Ceri started a new novel yesterday in my presence. She also brought coffee and chocolate croissants with her, which was terribly generous for someone who intended to take the new-novel-plunge. She wrote over 1300 words, which beats some of her NaNo 2003 days hands-down. (It also beat my word count yesterday, but she consoled me by pointing out that I was doing research and editing too. Editing that could have been avoided, of course, if I hadn’t lost track of where I was working. I just can’t believe my stupidity. Anywhats.)

I went out to one of the local pubs with a friend late yesterday afternoon, where we talked about religion, compared the Anglican and Catholic churches, mused about the basic beauty of the Christian faith and mourned the bureaucracy that has crushed the original teachings, and talked about the sex of God vs the gender of Christ (very, very interesting). We were marginally hit upon by the two gentlemen sitting two tables over, which made us both raise our eyebrows and smirk a bit at one another – she’s been married almost four years, I’ve been married almost five. It’s good for the ego. We had two rounds plus some nachos to nibble, and when we finally left I thought it was eight-thirty. Turns out it was nine-thirty (eep!), which meant that HRH was trying manfully to rein in his raging instinct to call out the troops to search for my broken and bleeding body in a ditch somewhere, and her husband had been waiting at his place of employment to be picked up for an hour. Oops. See, God is just so fascinating; this is what happens when I talk about religion and drink cider at the same time.

I wanted to go downtown today and wander through secondhand bookstores, but I feel so guilty about not accomplishing very much yesterday that I’m staying home.

Did I mention I’m over halfway done this book? I’m trying to be impressed, but all I can see is the half not done and due on July 1.

Witches Weekly Questions

Witches Weekly
May 27, 2004: Altar/Shrines

1. Do you have an altar/shrine?

Short answer: yes. Long answer: several. One main altar, which is surrounded by four small wall shelf shrines (two for me, two for HRH). We have a shelf shrine over the mantel with our main deity statues. I have a mirror/flame shrine which I use for writing. I created a small St Brigid shrine which hangs on a wall which is devoted to writing and spirituality.

2. If you do, what objects do you have placed on it and are any of them homemade or natural objects (ex: feathers, rocks, crystals)?
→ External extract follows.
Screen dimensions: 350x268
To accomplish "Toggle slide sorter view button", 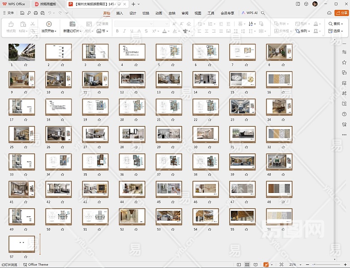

The main altar has a variety of stones for various purposes (i.e., the altar stone which is the heart of our altar, various river stones for healing work), plus hand-made candles, boxes, pouches, and so forth, including a lovely handmade statue of Hecate in her maiden form of the torch-bearer created for me by a student; the wall altars have piles of stones, feathers, acorns, etc, as well as statues; the divinity statues have stones in the offering hollows as well as being surrounded by hand-made Brid’s Crosses and a pile of wheat stalks. My St Brigid shrine has small stones piled in the cup designed for holy water.

3. If you don’t, (you can answer this if you do have one as well) do you have an area where you focus on your spirituality?

Anywhere I go, there I am… It’s good to carry sacred space within you. Being limited to a physical place is dangerous, in my opinion. All the same, it’s nice to have a material focal point, too. If I’m travelling, I use any kind of candle; I consider consecrated flame to be a physical manifestation of my internal sacred space.

4. How do you feel when you are settled at your altar/shrine (or area)?

Depends how I come to it, and the answer I require. Sometimes I’m angry, sometimes, I’m frustrated, sometimes I’m serene. What I get out of it is what I need to get out of it: either relaxed, energised, or even more angry (this last usually depends on how much I need to get accomplished in a given period of time).